泥棒役者

 

感想

もとは監督自身の脚本による舞台作品の映像化。

豪邸に盗みに入った泥棒が住人や来客に見つかって人違いされるたびにその人物に成りすますことを繰り返すうちに思いがけない展開に・・・という、いかにも舞台的な、ほぼ同じ室内で繰り広げられるコメディ。

 

おおむねの展開は予想通りではあったのだけど、これが予想してた以上に面白かったです!

キモは、泥棒に入った主人公はじめが人違いからその場しのぎの嘘を重ねるコミカルな前半よりも、その嘘が全部バレてからの後半のほうで、なぜか一致団結した泥棒と作家と編集者とセールスマンが協力しあって、あることを成し遂げ、それによってそれぞれの過去のトラウマからちょっと解放される展開に、意外にも泣かされました。

キャストはそれぞれはまり役。

暗い生い立ちで年少に入った過去がありながらも根がお人よしで憎めない泥棒丸山、すっとんきょうな絵本作家の市村正親は変な髪型に奇抜な衣装でとても楽しそうだし、ユースケ・サンタマリアはちょっと滑舌悪いの気になったけど間合いが絶妙!

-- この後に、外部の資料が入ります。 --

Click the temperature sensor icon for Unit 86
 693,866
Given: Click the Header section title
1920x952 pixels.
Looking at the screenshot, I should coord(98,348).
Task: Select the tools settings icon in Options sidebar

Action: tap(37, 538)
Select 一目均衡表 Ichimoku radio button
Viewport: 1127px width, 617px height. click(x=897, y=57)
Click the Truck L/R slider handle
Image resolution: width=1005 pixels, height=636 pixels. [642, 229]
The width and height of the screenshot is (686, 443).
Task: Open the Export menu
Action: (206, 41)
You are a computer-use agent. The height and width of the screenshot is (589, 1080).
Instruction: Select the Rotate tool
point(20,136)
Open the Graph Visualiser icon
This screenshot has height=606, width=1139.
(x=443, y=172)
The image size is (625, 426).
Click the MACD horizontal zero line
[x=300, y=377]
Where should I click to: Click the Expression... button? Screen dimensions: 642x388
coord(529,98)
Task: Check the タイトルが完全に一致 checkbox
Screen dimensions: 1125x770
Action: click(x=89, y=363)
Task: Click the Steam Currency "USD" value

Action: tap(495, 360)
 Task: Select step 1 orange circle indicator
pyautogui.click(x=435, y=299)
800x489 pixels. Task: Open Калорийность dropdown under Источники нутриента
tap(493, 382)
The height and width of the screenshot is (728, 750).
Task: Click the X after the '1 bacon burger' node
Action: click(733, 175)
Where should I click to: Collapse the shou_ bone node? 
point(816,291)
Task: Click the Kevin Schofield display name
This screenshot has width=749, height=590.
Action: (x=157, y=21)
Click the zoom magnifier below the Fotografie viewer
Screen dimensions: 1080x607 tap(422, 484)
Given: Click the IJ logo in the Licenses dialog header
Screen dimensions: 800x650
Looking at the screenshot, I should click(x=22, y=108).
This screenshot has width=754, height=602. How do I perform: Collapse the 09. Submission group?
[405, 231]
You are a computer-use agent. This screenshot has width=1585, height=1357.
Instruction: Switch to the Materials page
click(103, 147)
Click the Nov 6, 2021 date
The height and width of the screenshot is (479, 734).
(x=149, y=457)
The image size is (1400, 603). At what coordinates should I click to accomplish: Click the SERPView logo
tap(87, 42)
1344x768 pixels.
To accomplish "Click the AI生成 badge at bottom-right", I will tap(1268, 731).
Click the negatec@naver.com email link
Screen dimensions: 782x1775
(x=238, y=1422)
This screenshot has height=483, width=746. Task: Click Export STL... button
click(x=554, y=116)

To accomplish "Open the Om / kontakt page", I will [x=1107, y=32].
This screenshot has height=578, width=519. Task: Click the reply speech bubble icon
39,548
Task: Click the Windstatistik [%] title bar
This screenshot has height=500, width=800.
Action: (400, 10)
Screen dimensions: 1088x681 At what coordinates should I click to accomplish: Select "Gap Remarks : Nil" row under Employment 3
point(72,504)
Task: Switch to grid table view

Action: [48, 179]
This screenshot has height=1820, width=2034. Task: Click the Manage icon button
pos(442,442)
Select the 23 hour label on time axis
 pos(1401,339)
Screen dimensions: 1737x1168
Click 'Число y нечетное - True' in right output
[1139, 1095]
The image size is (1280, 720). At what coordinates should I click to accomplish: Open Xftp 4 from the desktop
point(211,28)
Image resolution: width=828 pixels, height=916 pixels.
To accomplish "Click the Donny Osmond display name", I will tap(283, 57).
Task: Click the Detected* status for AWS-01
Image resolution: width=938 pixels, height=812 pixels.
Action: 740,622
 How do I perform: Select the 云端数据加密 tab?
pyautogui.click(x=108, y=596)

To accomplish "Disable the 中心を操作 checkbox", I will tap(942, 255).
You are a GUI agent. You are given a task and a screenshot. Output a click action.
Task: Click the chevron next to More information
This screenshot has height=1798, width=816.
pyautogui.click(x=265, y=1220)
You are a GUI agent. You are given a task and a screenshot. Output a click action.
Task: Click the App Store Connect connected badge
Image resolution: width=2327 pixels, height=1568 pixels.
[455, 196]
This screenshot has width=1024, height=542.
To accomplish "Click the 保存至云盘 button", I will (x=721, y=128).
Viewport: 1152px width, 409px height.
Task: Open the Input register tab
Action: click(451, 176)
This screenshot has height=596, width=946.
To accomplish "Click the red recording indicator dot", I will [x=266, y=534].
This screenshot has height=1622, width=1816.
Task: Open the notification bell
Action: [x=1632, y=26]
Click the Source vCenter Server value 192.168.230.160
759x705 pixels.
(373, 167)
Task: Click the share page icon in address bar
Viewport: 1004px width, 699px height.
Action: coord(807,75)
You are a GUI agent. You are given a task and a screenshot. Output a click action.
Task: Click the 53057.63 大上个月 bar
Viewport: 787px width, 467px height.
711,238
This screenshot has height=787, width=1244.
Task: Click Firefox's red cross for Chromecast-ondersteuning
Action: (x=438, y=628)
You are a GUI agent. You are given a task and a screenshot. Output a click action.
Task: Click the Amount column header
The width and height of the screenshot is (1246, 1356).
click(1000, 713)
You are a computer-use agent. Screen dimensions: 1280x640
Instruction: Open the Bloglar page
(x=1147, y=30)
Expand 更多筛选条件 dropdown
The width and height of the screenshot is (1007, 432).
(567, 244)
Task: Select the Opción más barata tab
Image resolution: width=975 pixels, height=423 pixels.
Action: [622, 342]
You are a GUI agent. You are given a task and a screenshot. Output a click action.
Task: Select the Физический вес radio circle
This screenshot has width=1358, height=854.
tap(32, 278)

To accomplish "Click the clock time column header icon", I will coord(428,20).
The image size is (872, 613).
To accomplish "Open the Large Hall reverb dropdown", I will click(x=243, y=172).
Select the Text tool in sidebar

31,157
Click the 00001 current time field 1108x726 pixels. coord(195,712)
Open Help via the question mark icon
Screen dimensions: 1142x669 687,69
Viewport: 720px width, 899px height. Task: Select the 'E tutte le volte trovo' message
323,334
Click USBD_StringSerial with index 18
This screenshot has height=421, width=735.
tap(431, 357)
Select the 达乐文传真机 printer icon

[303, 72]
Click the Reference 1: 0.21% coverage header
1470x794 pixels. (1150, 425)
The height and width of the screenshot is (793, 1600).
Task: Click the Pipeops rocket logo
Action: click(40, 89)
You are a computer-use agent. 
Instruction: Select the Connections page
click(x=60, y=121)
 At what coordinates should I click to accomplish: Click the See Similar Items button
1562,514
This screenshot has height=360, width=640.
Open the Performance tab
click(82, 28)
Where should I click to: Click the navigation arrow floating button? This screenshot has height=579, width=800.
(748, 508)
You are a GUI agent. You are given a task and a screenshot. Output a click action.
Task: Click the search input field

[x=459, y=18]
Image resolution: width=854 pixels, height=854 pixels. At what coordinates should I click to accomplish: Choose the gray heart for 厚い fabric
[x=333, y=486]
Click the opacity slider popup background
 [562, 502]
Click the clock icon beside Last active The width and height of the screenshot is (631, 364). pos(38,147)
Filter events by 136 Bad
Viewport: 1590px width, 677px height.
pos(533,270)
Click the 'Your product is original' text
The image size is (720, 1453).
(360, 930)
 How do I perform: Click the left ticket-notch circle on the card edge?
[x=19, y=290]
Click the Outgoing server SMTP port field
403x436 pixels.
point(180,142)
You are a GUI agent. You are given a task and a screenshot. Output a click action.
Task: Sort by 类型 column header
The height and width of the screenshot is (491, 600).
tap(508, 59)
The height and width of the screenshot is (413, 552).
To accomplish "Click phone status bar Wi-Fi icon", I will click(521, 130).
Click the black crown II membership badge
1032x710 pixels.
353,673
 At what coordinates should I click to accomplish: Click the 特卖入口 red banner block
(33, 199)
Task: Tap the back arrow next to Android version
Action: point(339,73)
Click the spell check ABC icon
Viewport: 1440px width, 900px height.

某宗教のせいで突如降板した女優さんの代打ながら石橋杏奈のコメディエンヌっぷりも良かったし、クレーマーユーチューバ—の片桐仁は観てるだけで可笑しいし、高畑充希は理想の彼女すぎるし、宮川大輔は本当にキライになりそうなくらい憎々しかったです。

唯一私的難点をあげるとすれば、目の保養が石橋杏奈のみ、ってとこかな。